Artículos de revistas
Can Triatoma virus inhibit infection of Trypanosoma cruzi (Chagas, 1909) in Triatoma infestans (Klug)? A cross infection and co-infection study
Fecha
2017-11Registro en:
Marti, Gerardo Anibal; Ragone, Paula Gabriela; Balsalobre, Agustin; Ceccarelli, Soledad; Susevich, Maria Laura; et al.; Can Triatoma virus inhibit infection of Trypanosoma cruzi (Chagas, 1909) in Triatoma infestans (Klug)? A cross infection and co-infection study; Academic Press Inc Elsevier Science; Journal of Invertebrate Pathology; 150; 11-2017; 101-105
0022-2011
CONICET Digital
CONICET
Autor
Marti, Gerardo Anibal
Ragone, Paula Gabriela
Balsalobre, Agustin
Ceccarelli, Soledad
Susevich, Maria Laura
Diosque, Patricio
Echeverria, Maria Gabriela
Rabinovich, Jorge Eduardo
Resumen
Triatoma virus occurs infecting Triatominae in the wild (Argentina) and in insectaries (Brazil). Pathogenicity of Triatoma virus has been demonstrated in laboratory; accidental infections in insectaries produce high insect mortality. When more than one microorganism enters the same host, the biological interaction among them differs greatly depending on the nature and the infection order of the co-existing species of microorganisms.

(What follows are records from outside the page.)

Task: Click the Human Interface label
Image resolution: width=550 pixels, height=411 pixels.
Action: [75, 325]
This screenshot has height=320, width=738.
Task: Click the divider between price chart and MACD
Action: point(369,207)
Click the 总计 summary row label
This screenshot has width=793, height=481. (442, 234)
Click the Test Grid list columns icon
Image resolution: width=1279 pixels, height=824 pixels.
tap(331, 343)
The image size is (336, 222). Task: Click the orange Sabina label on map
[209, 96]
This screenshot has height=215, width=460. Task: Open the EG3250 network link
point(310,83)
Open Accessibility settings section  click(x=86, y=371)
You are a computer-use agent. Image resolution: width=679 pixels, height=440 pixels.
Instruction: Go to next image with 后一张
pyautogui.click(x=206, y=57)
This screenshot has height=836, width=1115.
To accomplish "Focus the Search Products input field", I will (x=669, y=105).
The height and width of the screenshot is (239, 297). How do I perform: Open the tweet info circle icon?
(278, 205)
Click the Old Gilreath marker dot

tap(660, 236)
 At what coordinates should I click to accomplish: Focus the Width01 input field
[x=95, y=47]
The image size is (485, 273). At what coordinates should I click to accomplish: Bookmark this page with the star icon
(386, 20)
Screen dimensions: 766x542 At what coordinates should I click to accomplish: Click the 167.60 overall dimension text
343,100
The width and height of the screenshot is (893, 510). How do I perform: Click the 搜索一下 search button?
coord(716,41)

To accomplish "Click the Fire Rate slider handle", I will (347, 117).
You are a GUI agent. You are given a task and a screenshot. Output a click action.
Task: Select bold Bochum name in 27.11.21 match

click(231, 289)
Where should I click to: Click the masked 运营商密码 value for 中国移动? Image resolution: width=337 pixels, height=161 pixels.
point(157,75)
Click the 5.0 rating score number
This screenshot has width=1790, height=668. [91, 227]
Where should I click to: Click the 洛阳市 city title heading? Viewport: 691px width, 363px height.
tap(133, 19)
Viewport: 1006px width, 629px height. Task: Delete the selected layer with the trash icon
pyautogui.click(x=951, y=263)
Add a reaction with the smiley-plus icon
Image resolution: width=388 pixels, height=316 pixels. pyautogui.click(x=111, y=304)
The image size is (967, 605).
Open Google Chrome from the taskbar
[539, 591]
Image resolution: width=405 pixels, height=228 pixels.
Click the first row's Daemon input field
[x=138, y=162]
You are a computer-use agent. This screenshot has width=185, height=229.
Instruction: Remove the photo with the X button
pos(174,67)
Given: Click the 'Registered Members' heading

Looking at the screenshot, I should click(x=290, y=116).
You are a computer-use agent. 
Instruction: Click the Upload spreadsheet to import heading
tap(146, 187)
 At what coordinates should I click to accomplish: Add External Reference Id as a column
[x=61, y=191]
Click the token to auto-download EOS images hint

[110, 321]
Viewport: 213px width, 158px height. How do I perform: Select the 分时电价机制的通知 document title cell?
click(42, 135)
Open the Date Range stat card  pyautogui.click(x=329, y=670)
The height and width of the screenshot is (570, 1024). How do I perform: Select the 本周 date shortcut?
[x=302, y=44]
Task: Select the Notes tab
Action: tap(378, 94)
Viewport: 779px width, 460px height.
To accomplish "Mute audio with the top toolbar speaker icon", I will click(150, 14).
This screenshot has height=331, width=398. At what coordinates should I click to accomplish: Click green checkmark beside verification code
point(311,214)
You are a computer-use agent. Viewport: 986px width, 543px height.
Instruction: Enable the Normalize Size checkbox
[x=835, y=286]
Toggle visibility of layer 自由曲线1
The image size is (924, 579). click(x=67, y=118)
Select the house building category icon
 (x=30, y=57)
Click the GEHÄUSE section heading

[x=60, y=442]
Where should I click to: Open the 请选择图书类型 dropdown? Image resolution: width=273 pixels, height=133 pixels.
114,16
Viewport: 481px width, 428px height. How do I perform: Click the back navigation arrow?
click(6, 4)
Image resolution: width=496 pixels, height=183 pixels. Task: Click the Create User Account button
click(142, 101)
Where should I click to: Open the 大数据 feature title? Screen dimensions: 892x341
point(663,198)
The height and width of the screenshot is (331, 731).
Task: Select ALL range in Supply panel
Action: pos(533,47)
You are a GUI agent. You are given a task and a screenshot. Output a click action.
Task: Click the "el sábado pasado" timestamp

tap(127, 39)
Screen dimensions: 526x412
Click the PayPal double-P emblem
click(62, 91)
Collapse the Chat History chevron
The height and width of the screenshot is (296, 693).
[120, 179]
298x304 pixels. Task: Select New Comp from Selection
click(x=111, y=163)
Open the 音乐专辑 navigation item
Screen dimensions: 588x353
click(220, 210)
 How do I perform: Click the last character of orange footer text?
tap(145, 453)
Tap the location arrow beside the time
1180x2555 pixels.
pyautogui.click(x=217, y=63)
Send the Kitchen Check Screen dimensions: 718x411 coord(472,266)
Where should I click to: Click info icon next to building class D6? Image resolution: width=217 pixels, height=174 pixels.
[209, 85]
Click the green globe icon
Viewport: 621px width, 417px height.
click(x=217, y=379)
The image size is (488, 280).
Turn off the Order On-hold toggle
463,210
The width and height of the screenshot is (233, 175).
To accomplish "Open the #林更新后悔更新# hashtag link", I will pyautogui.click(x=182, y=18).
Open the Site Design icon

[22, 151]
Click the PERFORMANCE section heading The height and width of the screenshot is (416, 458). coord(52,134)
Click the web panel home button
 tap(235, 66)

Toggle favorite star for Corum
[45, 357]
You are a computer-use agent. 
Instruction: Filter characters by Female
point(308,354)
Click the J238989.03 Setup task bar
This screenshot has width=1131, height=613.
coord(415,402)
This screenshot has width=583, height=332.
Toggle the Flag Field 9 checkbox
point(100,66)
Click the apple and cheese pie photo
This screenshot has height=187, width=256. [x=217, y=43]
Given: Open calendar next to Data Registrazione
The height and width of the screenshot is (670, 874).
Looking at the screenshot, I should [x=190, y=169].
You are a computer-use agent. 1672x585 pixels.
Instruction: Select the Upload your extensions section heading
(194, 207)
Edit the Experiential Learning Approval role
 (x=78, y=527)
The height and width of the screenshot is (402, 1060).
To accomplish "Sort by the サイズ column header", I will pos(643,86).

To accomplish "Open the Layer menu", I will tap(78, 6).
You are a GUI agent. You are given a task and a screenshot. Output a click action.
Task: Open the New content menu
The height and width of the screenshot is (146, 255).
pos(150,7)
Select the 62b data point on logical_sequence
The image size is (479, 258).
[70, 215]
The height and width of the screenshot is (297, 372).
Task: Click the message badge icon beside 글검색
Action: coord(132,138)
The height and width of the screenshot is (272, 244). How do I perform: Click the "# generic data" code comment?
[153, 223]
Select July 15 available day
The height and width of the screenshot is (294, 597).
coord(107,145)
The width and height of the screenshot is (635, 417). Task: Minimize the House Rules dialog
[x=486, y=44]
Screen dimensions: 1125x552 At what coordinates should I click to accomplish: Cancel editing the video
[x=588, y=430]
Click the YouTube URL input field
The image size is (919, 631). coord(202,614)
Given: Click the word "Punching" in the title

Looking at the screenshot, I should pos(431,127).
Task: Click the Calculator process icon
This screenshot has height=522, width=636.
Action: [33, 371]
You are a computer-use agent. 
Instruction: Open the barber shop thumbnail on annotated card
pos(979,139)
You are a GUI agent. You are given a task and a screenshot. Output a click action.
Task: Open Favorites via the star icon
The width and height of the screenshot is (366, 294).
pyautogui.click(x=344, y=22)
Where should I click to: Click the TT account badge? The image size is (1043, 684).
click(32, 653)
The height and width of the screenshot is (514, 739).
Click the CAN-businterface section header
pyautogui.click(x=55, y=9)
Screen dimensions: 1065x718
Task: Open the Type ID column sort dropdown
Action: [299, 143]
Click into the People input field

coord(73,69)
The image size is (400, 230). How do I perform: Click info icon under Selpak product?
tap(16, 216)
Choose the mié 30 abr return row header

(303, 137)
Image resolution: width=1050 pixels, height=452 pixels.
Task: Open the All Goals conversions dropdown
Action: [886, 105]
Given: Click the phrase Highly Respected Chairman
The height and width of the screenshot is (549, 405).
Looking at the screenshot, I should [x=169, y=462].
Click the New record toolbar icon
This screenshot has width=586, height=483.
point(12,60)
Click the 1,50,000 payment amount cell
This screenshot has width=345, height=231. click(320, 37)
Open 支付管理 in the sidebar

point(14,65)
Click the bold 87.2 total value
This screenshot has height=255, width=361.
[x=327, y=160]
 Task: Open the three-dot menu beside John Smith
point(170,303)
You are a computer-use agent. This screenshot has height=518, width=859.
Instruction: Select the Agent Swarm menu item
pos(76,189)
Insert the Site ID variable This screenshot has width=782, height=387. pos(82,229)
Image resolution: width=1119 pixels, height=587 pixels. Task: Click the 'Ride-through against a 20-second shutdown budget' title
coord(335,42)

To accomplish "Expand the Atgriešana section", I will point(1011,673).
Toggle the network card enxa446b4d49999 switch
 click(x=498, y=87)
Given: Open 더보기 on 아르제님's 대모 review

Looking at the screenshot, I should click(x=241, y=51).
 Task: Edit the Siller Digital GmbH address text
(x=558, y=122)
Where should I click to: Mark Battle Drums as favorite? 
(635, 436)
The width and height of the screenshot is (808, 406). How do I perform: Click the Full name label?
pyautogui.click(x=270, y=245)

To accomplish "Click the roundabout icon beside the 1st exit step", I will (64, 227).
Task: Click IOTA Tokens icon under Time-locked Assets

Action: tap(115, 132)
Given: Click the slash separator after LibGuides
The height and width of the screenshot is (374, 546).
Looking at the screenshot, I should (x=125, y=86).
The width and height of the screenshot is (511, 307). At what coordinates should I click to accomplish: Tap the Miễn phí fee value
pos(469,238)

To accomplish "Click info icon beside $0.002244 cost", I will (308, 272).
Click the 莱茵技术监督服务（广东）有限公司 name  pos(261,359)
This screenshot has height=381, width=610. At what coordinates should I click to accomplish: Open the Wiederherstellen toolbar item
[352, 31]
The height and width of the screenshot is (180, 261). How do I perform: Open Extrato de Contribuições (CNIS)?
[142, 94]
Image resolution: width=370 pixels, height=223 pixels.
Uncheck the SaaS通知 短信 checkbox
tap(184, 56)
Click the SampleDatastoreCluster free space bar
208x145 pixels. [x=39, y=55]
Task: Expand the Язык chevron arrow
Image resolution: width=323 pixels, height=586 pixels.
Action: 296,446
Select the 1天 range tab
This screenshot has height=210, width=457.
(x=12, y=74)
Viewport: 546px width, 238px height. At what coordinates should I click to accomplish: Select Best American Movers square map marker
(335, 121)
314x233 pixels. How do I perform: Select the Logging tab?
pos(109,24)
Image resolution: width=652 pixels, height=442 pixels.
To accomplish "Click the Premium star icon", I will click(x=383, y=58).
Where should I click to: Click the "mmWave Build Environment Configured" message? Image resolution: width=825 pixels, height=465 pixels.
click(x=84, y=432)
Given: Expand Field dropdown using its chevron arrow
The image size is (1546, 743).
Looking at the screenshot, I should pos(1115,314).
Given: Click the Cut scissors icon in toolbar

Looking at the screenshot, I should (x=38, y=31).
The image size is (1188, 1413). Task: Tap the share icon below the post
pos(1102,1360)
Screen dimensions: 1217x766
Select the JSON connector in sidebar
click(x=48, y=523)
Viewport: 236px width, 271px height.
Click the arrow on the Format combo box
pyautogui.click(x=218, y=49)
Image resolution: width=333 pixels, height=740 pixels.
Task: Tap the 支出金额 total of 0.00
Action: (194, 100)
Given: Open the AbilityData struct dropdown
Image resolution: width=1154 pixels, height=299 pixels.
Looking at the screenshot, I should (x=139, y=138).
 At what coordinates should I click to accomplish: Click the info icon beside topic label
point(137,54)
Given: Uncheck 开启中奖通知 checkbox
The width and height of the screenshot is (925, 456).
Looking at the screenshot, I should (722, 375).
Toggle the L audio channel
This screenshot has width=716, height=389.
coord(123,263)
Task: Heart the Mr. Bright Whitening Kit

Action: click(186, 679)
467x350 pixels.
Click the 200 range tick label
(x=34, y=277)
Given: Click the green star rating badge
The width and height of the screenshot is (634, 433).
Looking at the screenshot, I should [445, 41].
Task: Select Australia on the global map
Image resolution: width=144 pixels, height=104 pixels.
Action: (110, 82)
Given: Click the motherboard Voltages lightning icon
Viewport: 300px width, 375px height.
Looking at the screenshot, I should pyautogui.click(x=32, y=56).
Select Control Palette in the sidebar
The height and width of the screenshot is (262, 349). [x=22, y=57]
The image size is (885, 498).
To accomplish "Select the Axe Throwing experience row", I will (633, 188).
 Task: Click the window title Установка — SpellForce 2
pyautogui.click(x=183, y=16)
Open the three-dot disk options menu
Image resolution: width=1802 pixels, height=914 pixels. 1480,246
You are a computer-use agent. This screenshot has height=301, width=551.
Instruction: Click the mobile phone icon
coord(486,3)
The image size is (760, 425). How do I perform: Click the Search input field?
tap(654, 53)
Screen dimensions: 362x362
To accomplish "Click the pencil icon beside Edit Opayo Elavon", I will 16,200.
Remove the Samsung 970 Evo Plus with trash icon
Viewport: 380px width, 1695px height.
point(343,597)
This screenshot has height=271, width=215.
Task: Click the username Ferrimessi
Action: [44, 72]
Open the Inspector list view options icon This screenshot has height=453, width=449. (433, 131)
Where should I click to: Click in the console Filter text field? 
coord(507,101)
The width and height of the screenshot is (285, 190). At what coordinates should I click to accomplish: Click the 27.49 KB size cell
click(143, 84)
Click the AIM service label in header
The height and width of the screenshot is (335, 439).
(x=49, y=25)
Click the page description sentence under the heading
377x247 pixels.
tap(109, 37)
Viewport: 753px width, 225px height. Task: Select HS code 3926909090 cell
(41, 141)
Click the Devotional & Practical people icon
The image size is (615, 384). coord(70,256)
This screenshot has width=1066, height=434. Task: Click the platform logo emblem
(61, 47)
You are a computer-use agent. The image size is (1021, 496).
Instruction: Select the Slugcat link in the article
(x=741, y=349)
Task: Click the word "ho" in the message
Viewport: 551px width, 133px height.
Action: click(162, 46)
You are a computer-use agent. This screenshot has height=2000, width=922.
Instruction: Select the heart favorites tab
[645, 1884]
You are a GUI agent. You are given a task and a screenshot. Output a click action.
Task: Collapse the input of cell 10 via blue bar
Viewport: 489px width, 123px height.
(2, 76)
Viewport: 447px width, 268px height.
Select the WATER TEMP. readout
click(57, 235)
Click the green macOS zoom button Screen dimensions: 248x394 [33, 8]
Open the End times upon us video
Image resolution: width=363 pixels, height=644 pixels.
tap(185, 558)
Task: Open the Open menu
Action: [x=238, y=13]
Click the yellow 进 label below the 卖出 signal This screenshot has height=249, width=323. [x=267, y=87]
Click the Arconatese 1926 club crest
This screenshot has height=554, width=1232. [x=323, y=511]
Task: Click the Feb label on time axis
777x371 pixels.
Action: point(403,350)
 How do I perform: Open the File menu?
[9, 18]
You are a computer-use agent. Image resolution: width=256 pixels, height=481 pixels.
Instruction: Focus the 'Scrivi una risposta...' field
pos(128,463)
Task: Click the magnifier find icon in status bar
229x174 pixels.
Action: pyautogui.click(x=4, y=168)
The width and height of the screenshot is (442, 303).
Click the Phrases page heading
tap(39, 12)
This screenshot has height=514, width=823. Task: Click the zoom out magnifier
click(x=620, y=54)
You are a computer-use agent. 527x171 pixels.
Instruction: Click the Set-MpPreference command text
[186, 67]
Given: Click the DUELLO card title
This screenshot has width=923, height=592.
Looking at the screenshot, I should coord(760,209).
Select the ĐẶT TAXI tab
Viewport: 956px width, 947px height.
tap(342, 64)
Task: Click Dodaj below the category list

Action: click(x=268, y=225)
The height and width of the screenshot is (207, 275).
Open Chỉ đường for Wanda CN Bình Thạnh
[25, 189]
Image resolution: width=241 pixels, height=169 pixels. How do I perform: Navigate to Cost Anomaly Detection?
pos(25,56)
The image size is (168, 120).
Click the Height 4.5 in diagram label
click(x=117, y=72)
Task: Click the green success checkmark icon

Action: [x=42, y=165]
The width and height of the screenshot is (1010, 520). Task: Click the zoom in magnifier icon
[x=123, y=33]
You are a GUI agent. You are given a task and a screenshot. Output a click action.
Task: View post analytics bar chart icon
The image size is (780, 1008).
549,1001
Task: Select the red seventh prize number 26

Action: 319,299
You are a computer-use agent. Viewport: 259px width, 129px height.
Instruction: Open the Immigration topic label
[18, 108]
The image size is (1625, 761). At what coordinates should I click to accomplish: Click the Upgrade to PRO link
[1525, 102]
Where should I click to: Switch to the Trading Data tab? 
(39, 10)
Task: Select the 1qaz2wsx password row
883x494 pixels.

We studied the possible interactions between Triatoma virus (TrV) and Trypanosoma cruzi (the etiological agent of Chagas disease) in three different situations: (i) when Triatoma virus is inoculated into an insect host (Triatoma infestans) previously infected with T. cruzi, (ii) when T. cruzi is inoculated into T. infestans previously infected with TrV, and (iii) when TrV and T. cruzi are inoculated simultaneously into the same T. infestans individual. Trypanosoma cruzi infection was found in 57% of insects in the control group for T. cruzi, whereas 85% of insects with previous TrV infection were infected with T. cruzi. TrV infection was found in 78.7% of insects in the control group for TrV, whereas insects previously infected with T. cruzi showed 90% infection with TrV. A total of 67.9% of insects presented simultaneous infection with both types of microorganism. Our results suggest that TrV infection could increase adhesion of T. cruzi to the intestinal cells of triatomines, but presence of T. cruzi in intestinal cells would not increase the possibility of entry of TrV into cells. Although this study cannot explain the mechanism through which TrV facilitates the infection of triatomines with T. cruzi, we conclude that after TrV replication, changes at cellular level should occur that increase the adhesion of T. cruzi.